HALA Payments is a fast-growing Saudi fintech providing payment and financial management solutions for SMBs across the Kingdom. As the company scaled, its expense management platform hadn't kept pace — and the cracks were beginning to show.
I joined as Senior Product Designer with a mandate to lead a comprehensive revamp: audit what existed, understand who was actually using it, and redesign the core experience from the ground up.
An expense management tool serving SMB owners, finance teams, accountants, and operations managers — each with very different mental models and workflows.
Financial tools demand trust and clarity above all else. A confusing or inconsistent experience doesn't just frustrate users — it erodes confidence in the product itself.
End-to-end ownership: defining experience principles, running user research, redesigning core flows, and aligning Product and Engineering around a shared design direction.
The platform served users with fundamentally different goals, technical fluency, and tolerance for complexity. Designing for all three without alienating any was the central design challenge.
Need visibility and control over company spending — quickly, with minimal friction.
Power users who need precision, detailed filters, and reliable exports.
Need to manage employee cards, set limits, and approve requests — often on the go.
"The platform has the right features — but users can't find them, can't trust them, and can't get started without help. We're losing confidence at every touchpoint."
Components, patterns, and language varied wildly — a symptom of years of piecemeal feature additions with no unifying design language. Every screen felt unfamiliar.
Core tasks required too many steps, with unclear hierarchy and no wayfinding. Users frequently got lost, generating errors and support requests.
New users arrived with no orientation. Many needed hand-holding from support just to get started — an expensive and unscalable problem.
Conducted in-depth interviews using a jobs-to-be-done framework. Key themes: desire for speed, fear of financial errors, and frustration with re-learning the product constantly.
Mapped real end-to-end workflows for each user type. Identified exact points of friction, confusion, and abandonment — giving Design, Product, and Engineering a shared language.
Facilitated workshops with PMs and Engineering leads to present findings, prioritise problems by user impact and business value, and build shared ownership of the design direction.
Before touching any UI, I defined four experience principles — a north star for every design decision, shared with and agreed upon by the full product team.
Show users what they need right now. Progressive disclosure over information overload. Every screen should have one clear primary action.
In financial products, inconsistency breeds doubt. Every component, pattern, and language must feel like one system — building the confidence users need to act.
Onboarding should orient, not overwhelm.
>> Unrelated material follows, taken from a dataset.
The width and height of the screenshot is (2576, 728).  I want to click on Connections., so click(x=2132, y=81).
Users should always know where they are, what to do next, and what happens when they do it.
One system, many contexts — respecting the different mental models of all user types simultaneously.
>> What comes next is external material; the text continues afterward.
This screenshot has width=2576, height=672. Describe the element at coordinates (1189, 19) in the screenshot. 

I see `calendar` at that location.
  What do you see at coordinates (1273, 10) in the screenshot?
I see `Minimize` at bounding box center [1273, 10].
The before/after tells the story clearly — from a dense, heavy interface that competed for attention on every pixel, to a clean, trustworthy dashboard that puts the right information front and centre.
"Before the redesign, I'd get a call from at least one new customer every week who couldn't figure out how to set up their account. That basically stopped."
— HALA Customer Success Team
Established a consistent component library and visual system — standardising typography, colour, spacing, and interactive patterns. The product now feels like one product, not a patchwork of features.
Rebuilt primary workflows from scratch. Reduced step counts, clarified hierarchy, added contextual wayfinding — validated with usability testing before handoff.
Designed a progressive onboarding experience that introduced users in context — each step purposeful, in plain language, rewarded with visible progress.
Weekly syncs, annotated specs, and an open Figma workspace — by the time designs were ready to build, the team had been part of the thinking. Fewer surprises. Faster builds.
New users complete setup significantly faster — with no support intervention required.
Fewer support tickets and user errors — a direct result of clearer flows, better wayfinding, and a consistent UI that builds user confidence.
Positive feedback from users and internal stakeholders. The design principles became the shared language for ongoing product decisions.
Defining shared experience principles before designing a single screen was the most valuable thing I did. It aligned the team and gave everyone a shared language for decision-making.
The challenge was structural before it was visual. Good information architecture served all three users without compromising any.
Every inconsistency chips away at trust. Design in financial products carries real weight — and that responsibility makes the work meaningful.